== Input for this task ==

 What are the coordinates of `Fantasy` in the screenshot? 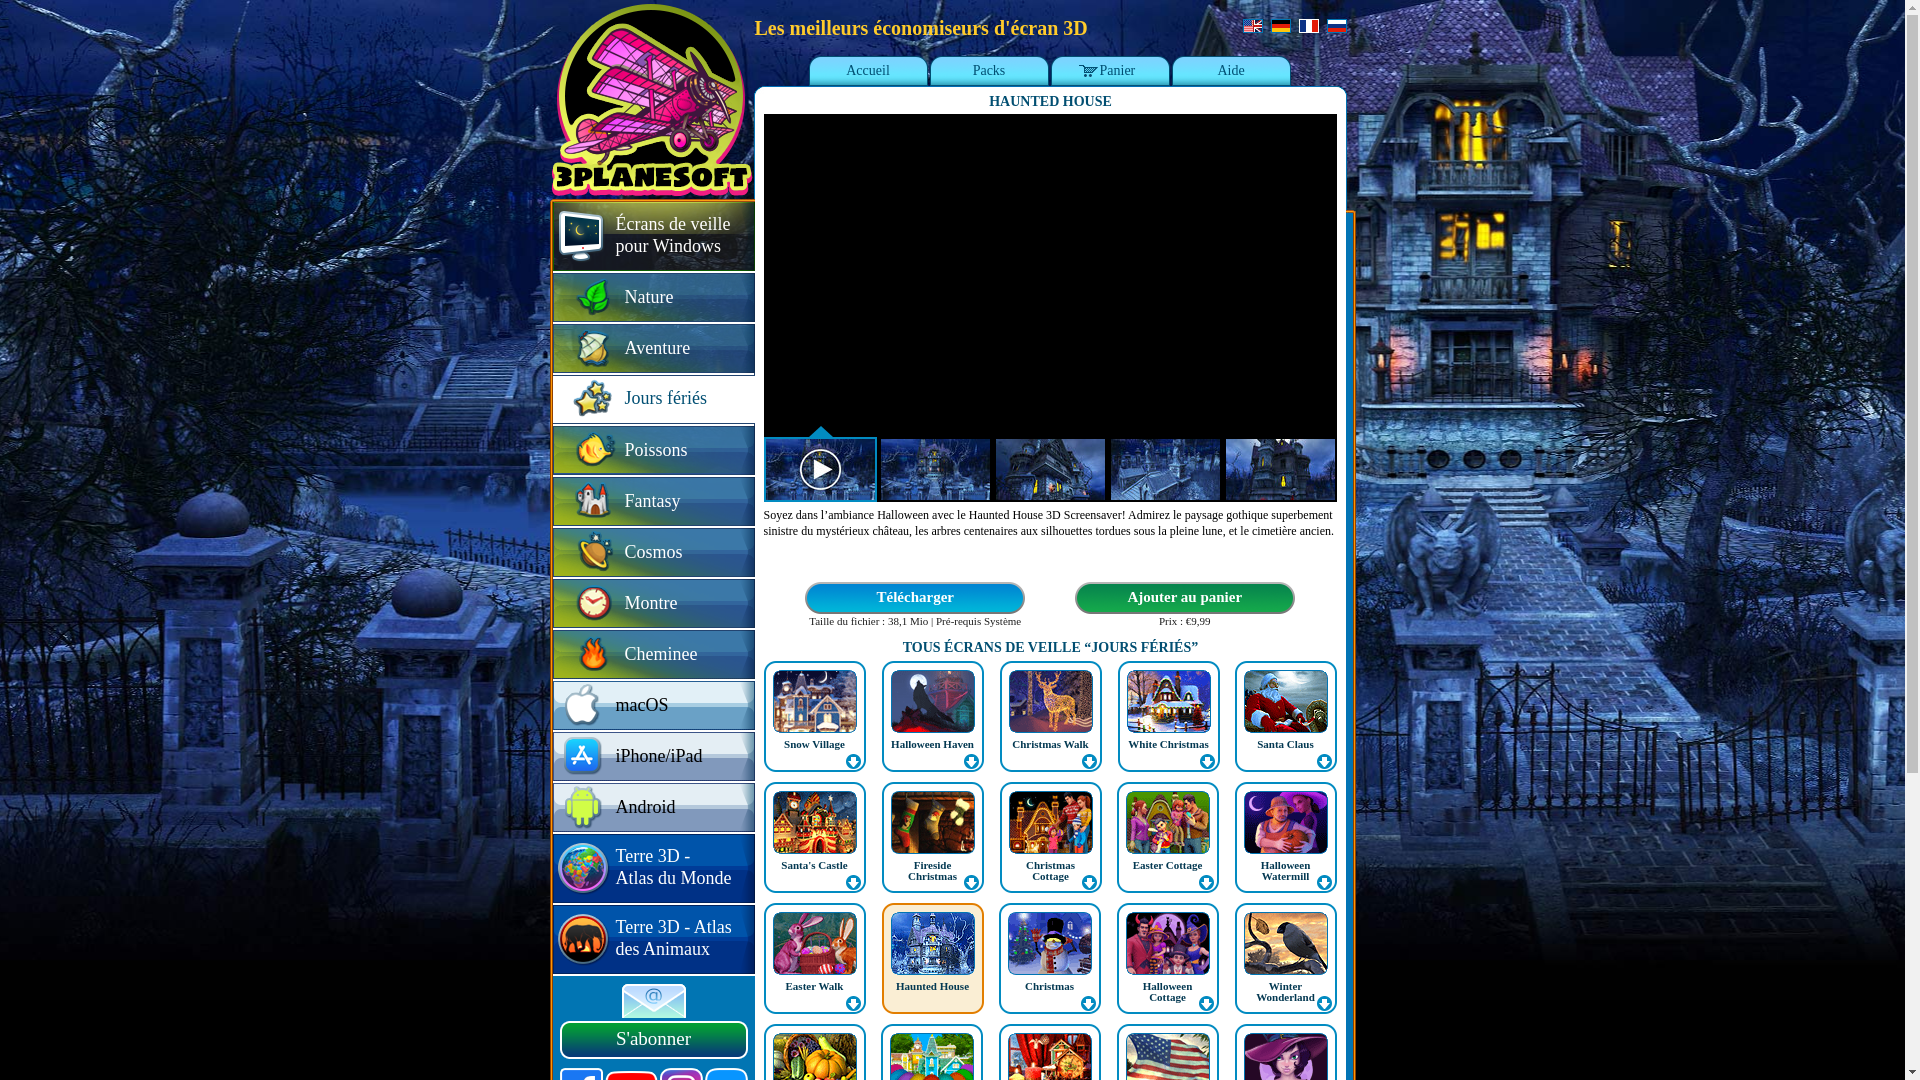 It's located at (653, 502).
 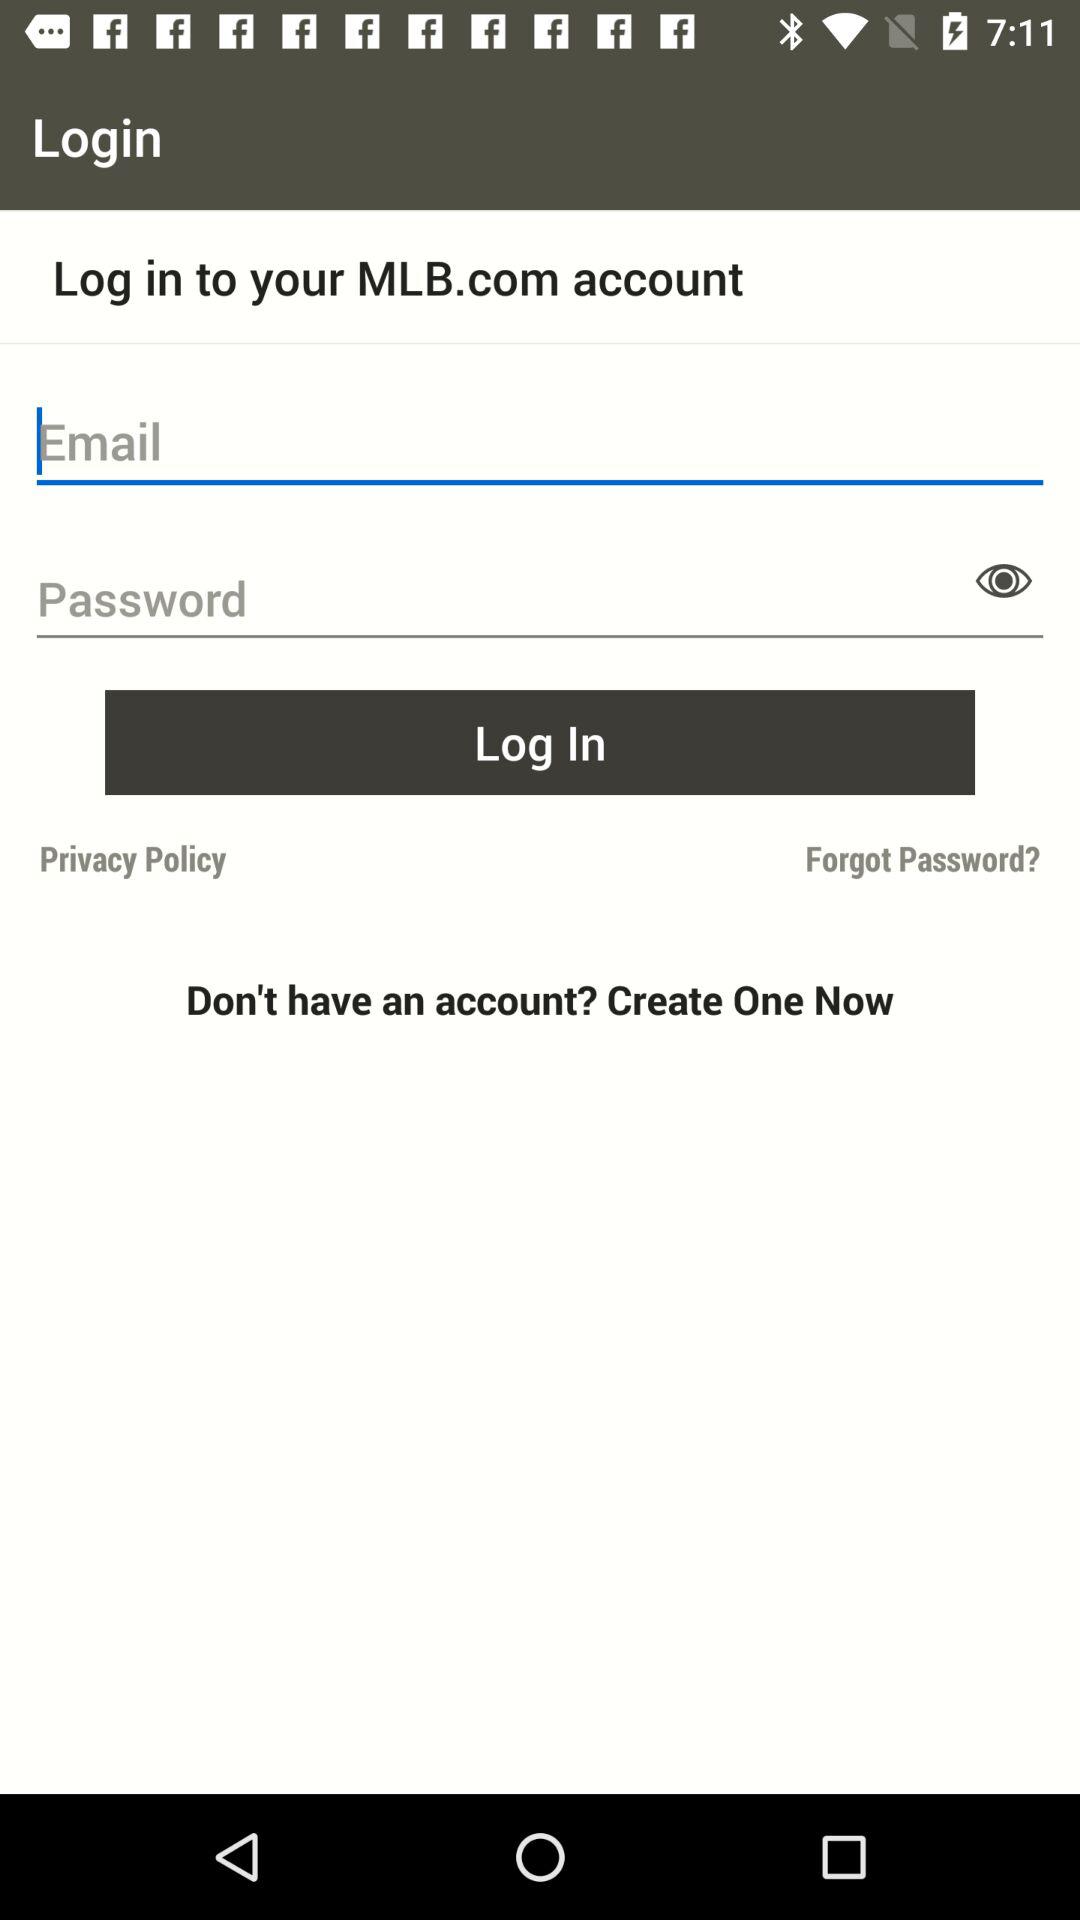 What do you see at coordinates (1004, 580) in the screenshot?
I see `select item at the top right corner` at bounding box center [1004, 580].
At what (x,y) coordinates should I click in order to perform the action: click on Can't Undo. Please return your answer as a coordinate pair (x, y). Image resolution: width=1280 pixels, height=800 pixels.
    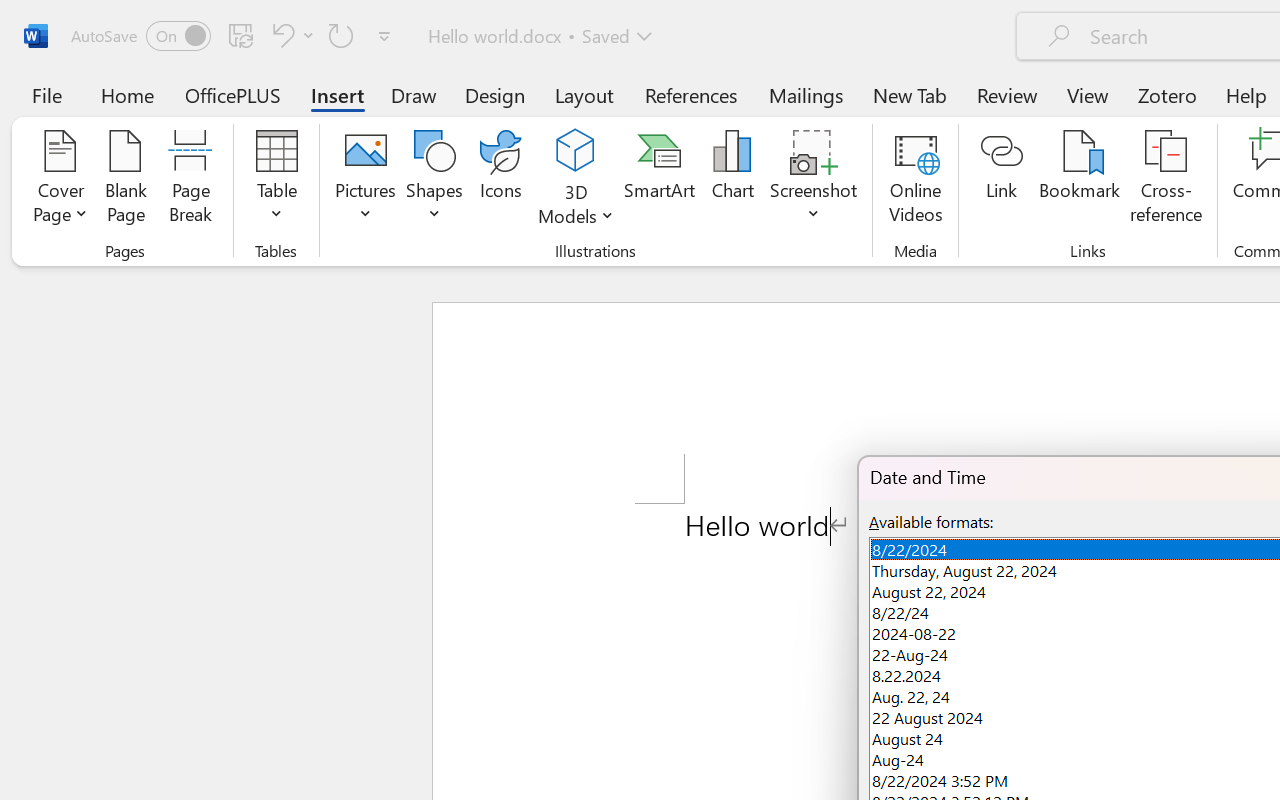
    Looking at the image, I should click on (290, 35).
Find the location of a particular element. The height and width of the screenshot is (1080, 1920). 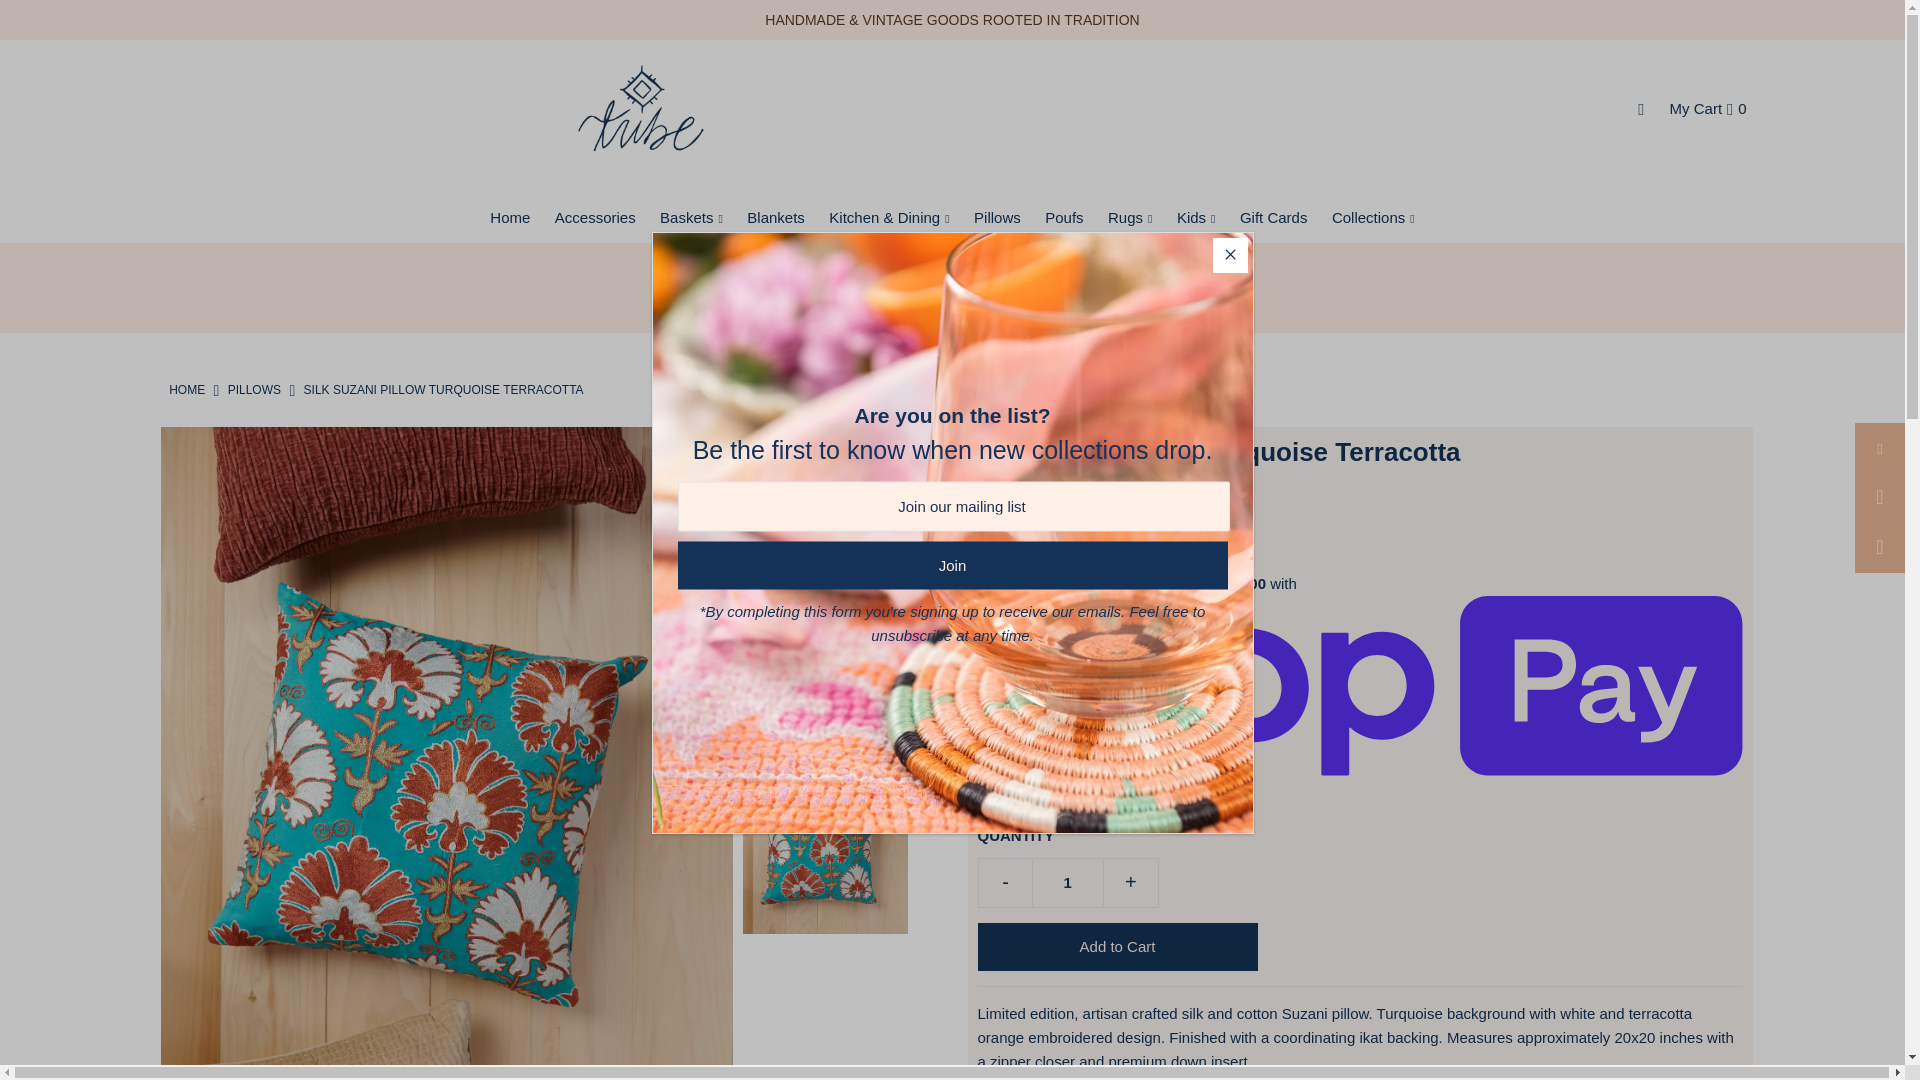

===

Task objective
Print the records word for word, starting at the line that contains "At what (x,y)" and stopping after the last line of the records. Leave the pictures out.

Full answer
At what (x,y) coordinates should I click in order to perform the action: click on Can't Undo. Please return your answer as a coordinate pair (x, y). Image resolution: width=1280 pixels, height=800 pixels.
    Looking at the image, I should click on (290, 35).
Find the location of a particular element. The height and width of the screenshot is (1080, 1920). 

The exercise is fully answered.